##### Vorliegender Textauszug
Erstmals mit Art. 1 des Kinder- und Jugendhilfegesetzes (KJHG) vom 26. Juni 1990 wurde in § 24 des VIII. Buches des Sozialgesetzbuches (SGB VIII) geregelt, dass alle Kinder, für deren Wohl eine Förderung in Tageseinrichtungen oder in Tagespflege erforderlich ist, eine entsprechende Hilfe erhalten sollten. Den Ländern wurde die Aufgabe übertragen, die Verwirklichung dieses Grundsatzes zu regeln und für einen bedarfsgerechten Ausbau Sorge zu tragen.
##########
Arbeitsauftrag:
Entnimm den Textauszug zur Förderung von Kindern nach dem Kinder- und Jugendhilfegesetz vollständig und Wort für Wort. Das Material wird hierfür nicht gebraucht.
##### Datenblock
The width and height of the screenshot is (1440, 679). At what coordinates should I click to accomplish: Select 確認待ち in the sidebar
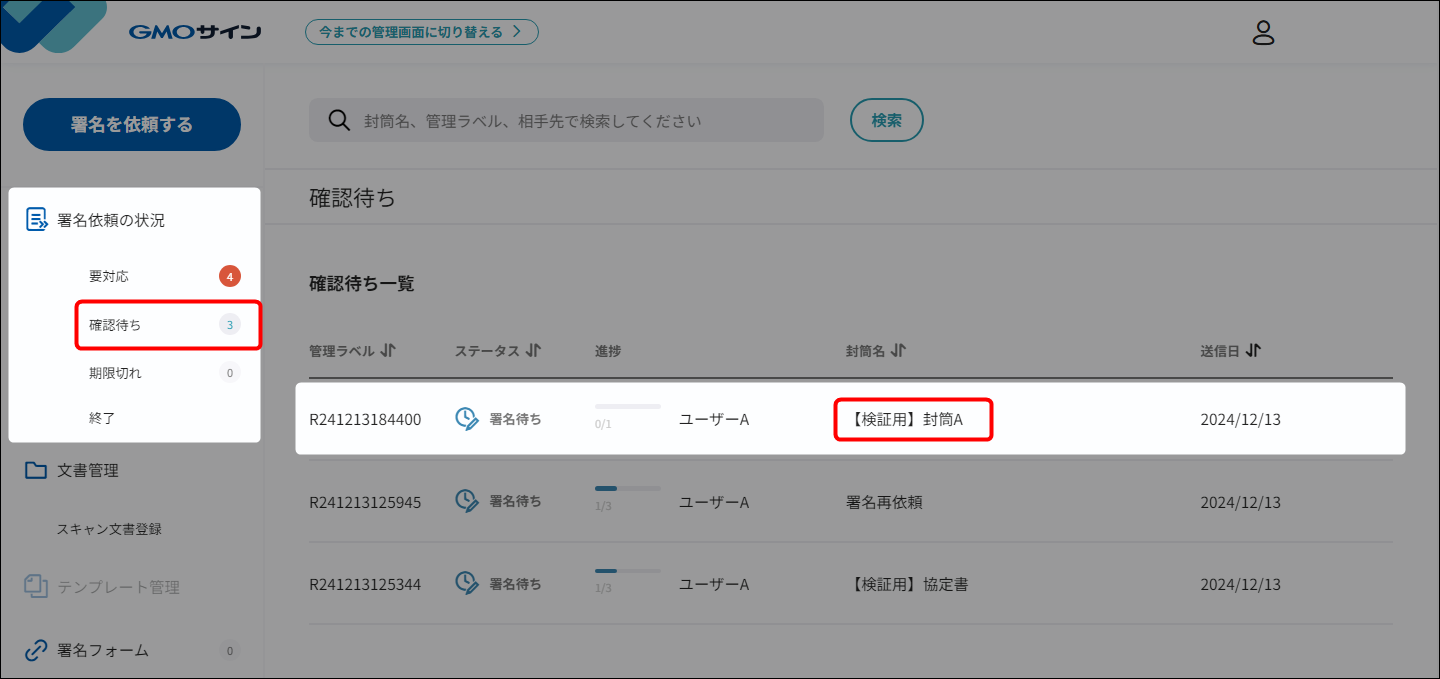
##########
Lösung:
Erstmals mit Art. 1 des Kinder- und Jugendhilfegesetzes (KJHG) vom 26. Juni 1990 wurde in § 24 des VIII. Buches des Sozialgesetzbuches (SGB VIII) geregelt, dass alle Kinder, für deren Wohl eine Förderung in Tageseinrichtungen oder in Tagespflege erforderlich ist, eine entsprechende Hilfe erhalten sollten. Den Ländern wurde die Aufgabe übertragen, die Verwirklichung dieses Grundsatzes zu regeln und für einen bedarfsgerechten Ausbau Sorge zu tragen.